No passport or ID card? Provide alternative evidence of your identity and nationality!
A valid application is made where the required proof of identity and nationality has been provided. In the case of an EEA citizen making an application within the UK, the required proof of identity and nationality is their valid passport or their valid national identity card. In the case of a non-EEA citizen making an application within the UK, the required proof of identity and nationality is their valid passport or their valid biometric residence card or permit.
But there are circumstances where the applicant is unable to obtain or produce the required proof of identity and nationality due to circumstances beyond their control or due to compelling practical or compassionate reasons.
Take for example the case of a child from an EU Member State who needs the signature of both parents on the passport application. The parents separated, they no longer talk to each other, and the parent with whom the child lives failed to obtain a court order allowing him to apply for a passport without the consent of the other parent. The child cannot obtain a passport before 30 June 2021 and cannot provide the required proof of identity and nationality due to circumstances beyond child’s control.

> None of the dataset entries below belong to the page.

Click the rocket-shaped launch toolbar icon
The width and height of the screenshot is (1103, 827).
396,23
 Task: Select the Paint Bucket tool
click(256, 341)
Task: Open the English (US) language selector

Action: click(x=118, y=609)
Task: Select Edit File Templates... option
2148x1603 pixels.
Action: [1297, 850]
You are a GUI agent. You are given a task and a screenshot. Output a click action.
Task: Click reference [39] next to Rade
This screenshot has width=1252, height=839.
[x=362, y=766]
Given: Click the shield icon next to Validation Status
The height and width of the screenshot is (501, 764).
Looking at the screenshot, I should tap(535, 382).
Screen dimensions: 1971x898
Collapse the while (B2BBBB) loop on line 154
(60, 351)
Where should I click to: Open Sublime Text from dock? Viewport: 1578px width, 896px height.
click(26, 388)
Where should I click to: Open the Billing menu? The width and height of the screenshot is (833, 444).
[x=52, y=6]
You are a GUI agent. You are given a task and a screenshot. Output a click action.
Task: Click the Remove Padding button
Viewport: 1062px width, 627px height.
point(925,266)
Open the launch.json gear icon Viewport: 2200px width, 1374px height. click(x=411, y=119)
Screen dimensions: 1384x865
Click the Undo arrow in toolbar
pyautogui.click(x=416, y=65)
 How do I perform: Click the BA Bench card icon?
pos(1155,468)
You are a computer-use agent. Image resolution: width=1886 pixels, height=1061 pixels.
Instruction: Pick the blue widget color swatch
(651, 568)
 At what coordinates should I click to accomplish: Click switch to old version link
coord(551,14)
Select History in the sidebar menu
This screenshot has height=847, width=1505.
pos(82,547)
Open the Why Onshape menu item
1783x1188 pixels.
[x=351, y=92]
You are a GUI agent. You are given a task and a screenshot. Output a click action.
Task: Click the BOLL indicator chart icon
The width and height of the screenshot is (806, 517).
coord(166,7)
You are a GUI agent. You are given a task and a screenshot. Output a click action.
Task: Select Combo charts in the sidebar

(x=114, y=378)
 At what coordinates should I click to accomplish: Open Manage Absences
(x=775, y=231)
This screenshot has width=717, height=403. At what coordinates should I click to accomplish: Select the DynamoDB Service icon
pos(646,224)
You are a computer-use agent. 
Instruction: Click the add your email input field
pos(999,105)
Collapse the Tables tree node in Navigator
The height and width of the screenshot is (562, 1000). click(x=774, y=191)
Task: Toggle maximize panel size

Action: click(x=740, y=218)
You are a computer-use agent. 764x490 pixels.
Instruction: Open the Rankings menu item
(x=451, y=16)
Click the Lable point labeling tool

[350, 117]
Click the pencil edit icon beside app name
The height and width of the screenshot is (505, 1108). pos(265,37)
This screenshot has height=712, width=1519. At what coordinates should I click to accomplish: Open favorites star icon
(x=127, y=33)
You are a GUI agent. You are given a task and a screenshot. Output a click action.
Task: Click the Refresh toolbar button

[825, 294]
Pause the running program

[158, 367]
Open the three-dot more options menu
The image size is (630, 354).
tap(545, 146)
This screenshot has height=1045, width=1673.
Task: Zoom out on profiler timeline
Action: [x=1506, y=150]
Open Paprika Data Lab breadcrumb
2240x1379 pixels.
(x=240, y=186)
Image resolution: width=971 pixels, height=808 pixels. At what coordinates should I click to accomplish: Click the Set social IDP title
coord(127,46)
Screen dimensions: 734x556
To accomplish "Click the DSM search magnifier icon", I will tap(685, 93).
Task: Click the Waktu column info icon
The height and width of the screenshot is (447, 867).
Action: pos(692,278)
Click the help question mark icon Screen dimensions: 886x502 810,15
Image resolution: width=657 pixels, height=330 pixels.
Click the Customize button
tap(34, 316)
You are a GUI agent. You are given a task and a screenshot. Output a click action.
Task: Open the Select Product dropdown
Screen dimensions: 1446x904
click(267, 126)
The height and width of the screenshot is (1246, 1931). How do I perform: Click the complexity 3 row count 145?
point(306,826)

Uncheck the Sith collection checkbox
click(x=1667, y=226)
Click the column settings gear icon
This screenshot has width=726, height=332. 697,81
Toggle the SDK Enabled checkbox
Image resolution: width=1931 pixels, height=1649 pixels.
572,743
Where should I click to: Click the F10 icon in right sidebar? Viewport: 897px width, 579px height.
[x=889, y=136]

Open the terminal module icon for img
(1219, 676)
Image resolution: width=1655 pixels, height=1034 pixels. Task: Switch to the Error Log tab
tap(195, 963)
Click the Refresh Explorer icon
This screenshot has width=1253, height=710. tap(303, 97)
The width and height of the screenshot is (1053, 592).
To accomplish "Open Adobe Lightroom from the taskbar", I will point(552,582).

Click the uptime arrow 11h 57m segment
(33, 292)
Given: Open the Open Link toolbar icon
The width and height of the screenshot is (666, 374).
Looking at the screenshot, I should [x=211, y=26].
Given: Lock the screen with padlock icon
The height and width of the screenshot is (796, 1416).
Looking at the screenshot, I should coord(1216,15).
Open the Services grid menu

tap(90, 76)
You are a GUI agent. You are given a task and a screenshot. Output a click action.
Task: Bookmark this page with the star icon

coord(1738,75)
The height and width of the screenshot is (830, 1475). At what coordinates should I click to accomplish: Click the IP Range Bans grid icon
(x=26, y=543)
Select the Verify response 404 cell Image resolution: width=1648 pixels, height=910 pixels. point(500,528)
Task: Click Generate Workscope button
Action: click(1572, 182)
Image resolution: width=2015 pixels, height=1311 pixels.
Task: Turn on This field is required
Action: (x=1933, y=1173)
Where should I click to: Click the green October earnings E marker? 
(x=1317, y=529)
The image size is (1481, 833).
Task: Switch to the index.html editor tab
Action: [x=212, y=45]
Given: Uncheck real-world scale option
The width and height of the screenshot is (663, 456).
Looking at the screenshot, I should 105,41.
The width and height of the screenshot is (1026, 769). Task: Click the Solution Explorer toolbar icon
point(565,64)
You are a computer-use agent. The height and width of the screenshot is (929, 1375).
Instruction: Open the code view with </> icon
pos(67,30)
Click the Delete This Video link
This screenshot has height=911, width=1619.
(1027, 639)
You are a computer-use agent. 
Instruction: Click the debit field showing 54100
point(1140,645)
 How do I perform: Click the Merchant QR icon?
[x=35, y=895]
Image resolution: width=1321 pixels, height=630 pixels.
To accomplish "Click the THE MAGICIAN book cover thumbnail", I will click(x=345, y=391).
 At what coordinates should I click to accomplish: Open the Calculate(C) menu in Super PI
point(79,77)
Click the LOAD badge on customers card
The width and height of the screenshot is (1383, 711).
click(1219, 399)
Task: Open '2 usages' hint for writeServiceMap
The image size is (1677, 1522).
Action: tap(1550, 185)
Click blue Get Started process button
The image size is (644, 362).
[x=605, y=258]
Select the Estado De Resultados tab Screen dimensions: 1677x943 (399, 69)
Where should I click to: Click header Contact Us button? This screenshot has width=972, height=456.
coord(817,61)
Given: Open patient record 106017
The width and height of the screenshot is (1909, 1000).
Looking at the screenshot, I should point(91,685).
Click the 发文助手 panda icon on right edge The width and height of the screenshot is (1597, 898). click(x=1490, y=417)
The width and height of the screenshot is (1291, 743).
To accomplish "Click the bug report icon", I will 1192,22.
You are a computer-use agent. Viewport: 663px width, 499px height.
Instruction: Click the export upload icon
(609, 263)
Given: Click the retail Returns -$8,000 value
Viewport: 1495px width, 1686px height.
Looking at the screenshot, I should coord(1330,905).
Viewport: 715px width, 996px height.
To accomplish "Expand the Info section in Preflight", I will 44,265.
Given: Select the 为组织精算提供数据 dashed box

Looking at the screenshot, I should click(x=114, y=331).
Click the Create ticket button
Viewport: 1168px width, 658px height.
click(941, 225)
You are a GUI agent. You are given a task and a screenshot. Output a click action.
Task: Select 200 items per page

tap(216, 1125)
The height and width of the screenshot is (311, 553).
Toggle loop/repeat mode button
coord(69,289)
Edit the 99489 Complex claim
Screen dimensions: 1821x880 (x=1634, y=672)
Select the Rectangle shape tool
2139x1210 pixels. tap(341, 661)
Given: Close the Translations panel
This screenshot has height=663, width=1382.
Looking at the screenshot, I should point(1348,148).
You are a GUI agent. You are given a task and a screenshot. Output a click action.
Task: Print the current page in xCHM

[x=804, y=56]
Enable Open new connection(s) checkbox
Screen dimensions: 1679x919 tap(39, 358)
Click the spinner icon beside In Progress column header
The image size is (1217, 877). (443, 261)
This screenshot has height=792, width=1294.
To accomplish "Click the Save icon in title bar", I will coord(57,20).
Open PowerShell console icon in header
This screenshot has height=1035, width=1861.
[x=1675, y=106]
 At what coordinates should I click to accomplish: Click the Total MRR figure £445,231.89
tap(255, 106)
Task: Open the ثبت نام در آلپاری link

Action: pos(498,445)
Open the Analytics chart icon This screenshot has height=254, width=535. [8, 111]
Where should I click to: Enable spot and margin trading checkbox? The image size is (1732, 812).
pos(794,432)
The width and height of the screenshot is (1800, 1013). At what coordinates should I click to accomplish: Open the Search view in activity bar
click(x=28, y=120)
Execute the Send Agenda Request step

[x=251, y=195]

Or take the example of a consulate in London of an EU Member State that simply fails to adapt its procedures so that children born in the UK and who are by birth citizens of that state could obtain a passport in the first 3 months of their life, within which they must apply for settled or pre-settled status.
Such personal or bureaucratic problems worsened in 2020 and 2021 due to the pandemic, successive lockdowns and the fact that many national authorities closed their consulates or restricted their activity.
If you are in such circumstances, where you cannot provide the required proof of identity and nationality, the Home Office may accept alternative evidence of identity and nationality. You may provide, for example, an expired passport bearing your name and photograph, or an emergency travel document, or your birth certificate, your marriage certificate, your driving licence (issued by either the UK or the authorities of your country of origin), your National Insurance number card or a tax or pension statement. This list is not exhaustive, and more than one piece of evidence can be requested by the Home Office, which will consider each case on its own merits.
The most important thing to understand is that, where you provide alternative evidence, you also need a good reason why you did not provide a valid passport or national ID card. If the reason is that you did not notice that the old passport expired or you did not want to travel to your country of origin and get a new ID faster than you can obtain one from the consulate in the UK of your home country, it is very possible that the Home Office will not accept your circumstances as being beyond your control. Your application may be considered invalid, in which case it is as if it was never made. The consequences can be terrible. If you are in the UK after 1 July 2021 awaiting a decision on such an invalid application, you do not enjoy the rights granted to a person who has submitted a valid application on time. If your application is invalid, you are in the UK illegally after 1 July 2021, in violation of immigration rules, which has very serious consequences for your current status and for your future applications to enter or remain in the UK.